Dr. Sussman reports no affiliation with or financial interest in any organization that may pose a conflict of interest.
Listed on the next page are those who served as peer reviewers this past year. Their efforts are crucial to the integrity of the content of Primary Psychiatry. In taking the opportunity to acknowledge our peer reviewers, it is also timely to remind our readers that all articles considered for publication are reviewed by myself and at least two experts on their subject. Any Continuing Medical Education supplements that are published go through a separate peer review/content validation by the Mount Sinai School of Medicine. I do not oversee those supplements, as they are supported via educational grants from industry, and I have elected to avoid even a perception that I might be in a position to influence the content of these supplements.

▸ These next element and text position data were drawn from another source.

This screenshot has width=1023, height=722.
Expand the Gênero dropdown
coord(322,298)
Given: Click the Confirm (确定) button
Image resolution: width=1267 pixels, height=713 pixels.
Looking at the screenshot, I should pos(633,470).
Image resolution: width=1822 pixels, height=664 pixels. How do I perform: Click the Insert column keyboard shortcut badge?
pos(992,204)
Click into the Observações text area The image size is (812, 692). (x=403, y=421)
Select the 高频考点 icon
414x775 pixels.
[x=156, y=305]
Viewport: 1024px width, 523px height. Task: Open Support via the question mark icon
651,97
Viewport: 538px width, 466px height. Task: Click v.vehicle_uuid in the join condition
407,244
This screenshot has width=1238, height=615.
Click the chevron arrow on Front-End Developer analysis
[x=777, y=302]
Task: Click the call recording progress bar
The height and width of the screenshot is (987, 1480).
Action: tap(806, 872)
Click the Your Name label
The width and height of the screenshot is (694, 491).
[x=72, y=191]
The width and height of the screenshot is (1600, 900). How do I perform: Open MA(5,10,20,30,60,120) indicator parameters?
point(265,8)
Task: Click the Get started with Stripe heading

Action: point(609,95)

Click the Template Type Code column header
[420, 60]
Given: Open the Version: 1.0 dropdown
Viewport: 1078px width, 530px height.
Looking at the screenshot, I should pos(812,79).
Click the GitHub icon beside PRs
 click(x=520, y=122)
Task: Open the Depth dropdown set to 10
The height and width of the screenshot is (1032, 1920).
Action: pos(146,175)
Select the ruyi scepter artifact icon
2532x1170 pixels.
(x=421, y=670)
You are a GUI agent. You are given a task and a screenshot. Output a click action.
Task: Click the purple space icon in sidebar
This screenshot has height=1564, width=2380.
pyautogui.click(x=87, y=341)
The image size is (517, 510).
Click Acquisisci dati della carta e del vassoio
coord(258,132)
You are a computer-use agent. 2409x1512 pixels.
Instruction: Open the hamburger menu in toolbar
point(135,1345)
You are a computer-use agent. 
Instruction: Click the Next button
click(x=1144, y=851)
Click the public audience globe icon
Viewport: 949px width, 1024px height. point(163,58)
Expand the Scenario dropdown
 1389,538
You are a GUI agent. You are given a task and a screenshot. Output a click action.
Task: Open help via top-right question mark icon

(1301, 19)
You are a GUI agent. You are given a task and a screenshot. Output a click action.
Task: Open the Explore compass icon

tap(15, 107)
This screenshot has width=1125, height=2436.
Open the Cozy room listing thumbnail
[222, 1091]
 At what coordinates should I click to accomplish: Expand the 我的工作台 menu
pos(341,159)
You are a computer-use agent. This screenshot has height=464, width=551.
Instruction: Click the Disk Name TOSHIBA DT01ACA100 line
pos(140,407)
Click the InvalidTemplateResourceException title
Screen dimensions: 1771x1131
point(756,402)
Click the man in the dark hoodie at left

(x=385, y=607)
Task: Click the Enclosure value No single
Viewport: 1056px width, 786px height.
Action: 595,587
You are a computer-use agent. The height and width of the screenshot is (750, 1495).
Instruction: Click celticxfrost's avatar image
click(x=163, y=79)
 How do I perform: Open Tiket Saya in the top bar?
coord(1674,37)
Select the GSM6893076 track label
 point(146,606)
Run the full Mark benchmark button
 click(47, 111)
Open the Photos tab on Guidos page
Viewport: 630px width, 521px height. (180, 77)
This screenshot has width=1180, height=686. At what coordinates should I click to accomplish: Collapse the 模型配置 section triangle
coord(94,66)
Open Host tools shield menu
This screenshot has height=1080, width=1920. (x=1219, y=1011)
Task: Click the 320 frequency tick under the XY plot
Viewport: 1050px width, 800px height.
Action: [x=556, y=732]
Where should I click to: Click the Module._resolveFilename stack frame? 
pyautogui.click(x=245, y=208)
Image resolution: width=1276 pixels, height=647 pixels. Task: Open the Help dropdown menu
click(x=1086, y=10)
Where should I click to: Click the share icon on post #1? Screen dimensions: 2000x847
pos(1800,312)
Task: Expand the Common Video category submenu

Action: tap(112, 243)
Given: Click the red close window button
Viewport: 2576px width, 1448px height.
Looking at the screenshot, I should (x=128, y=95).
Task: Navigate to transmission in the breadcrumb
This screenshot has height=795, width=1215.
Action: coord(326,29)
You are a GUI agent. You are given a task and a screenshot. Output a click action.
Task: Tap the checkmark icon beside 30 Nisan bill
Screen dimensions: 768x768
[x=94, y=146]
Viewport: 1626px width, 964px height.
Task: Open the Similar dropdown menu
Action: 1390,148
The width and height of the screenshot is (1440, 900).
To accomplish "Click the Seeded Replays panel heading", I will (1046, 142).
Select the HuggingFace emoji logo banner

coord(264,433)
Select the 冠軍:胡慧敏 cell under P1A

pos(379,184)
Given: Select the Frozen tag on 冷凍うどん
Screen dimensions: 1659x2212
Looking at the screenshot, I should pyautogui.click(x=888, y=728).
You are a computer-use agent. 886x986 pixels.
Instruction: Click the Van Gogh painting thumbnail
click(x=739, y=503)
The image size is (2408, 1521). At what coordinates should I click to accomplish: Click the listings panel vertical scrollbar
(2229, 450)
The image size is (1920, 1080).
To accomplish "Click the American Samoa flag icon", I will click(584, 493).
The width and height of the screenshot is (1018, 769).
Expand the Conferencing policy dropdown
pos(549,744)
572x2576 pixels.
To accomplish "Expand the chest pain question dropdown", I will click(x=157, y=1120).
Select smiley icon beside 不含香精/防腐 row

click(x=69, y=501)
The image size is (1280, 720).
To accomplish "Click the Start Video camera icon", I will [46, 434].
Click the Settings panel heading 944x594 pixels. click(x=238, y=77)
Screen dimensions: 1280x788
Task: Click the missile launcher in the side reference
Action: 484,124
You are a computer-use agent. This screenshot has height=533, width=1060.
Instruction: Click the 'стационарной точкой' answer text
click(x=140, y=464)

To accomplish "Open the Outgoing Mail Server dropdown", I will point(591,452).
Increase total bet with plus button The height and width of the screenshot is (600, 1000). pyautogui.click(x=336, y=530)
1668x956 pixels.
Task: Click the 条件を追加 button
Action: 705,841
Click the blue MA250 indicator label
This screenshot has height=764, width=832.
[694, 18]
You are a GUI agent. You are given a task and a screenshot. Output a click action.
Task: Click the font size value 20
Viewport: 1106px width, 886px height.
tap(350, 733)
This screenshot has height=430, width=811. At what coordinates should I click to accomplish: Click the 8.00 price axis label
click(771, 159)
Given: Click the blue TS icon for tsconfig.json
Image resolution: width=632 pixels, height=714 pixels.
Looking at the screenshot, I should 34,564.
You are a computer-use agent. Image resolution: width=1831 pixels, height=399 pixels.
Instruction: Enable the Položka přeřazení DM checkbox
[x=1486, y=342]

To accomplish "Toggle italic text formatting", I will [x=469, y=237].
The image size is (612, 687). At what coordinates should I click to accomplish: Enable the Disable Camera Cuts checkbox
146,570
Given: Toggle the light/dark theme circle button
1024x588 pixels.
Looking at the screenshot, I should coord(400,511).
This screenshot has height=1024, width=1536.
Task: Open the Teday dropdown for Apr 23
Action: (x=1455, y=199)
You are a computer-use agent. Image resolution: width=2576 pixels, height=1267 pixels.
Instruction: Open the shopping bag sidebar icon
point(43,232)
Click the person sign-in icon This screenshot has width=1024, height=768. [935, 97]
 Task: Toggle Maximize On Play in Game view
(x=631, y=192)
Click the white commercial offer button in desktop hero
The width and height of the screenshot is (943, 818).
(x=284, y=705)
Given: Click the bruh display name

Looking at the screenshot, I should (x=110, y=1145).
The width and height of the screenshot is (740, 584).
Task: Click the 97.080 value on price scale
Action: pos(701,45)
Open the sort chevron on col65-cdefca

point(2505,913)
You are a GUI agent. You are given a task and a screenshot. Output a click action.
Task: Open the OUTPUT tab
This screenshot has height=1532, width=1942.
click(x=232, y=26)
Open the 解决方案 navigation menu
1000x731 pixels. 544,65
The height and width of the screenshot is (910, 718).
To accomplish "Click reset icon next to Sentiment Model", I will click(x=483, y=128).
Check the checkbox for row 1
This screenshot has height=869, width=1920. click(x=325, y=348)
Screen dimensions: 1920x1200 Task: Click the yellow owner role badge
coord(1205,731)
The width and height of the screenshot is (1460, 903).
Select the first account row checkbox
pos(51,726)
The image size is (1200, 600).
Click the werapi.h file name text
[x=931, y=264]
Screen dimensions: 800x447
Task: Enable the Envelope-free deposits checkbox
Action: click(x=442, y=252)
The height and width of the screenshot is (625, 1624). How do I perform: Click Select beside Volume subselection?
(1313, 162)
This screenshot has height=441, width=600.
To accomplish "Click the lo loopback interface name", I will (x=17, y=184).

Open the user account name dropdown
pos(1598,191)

Many review articles and studies submitted to journals are funded by industry. Given the potential for content bias in these submissions, it is of particular importance that these papers be peer reviewed. In a more stringent policy, going forward, we will be asking authors of articles that acknowledge either funding or editorial assistance in manuscript preparation attest to the fact that the articles are not in fact ghost written. Our policy until now has been for authors to acknowledge either sources of funding or the assistance of professional medical writing services contributed to the research and writing of an article.
Two articles in this issue deal with cigarette smoking among psychiatric patients, in this case schizophrenic patients, and with the involvement of nicotinic receptors in schizophrenic disorders. Ingrid Bacher, PhD, and colleagues discuss ongoing research into the role of nicotinic acetylcholine receptors, particularly the targeting of nicotinic receptors for therapeutic treatment of mental disorders. This mechanism of neurotransmission is now being used to devise new treatment possibilities for patients. Among the neuropsychiatric disorders for which there is strong evidence of a nicotinic response are schizophrenia, major depressive disorder (MDD), Tourette’s syndrome, attention-deficit/hyperactivity disorder, tobacco dependence, Alzheimer’s disease, and Parkinson’s disease.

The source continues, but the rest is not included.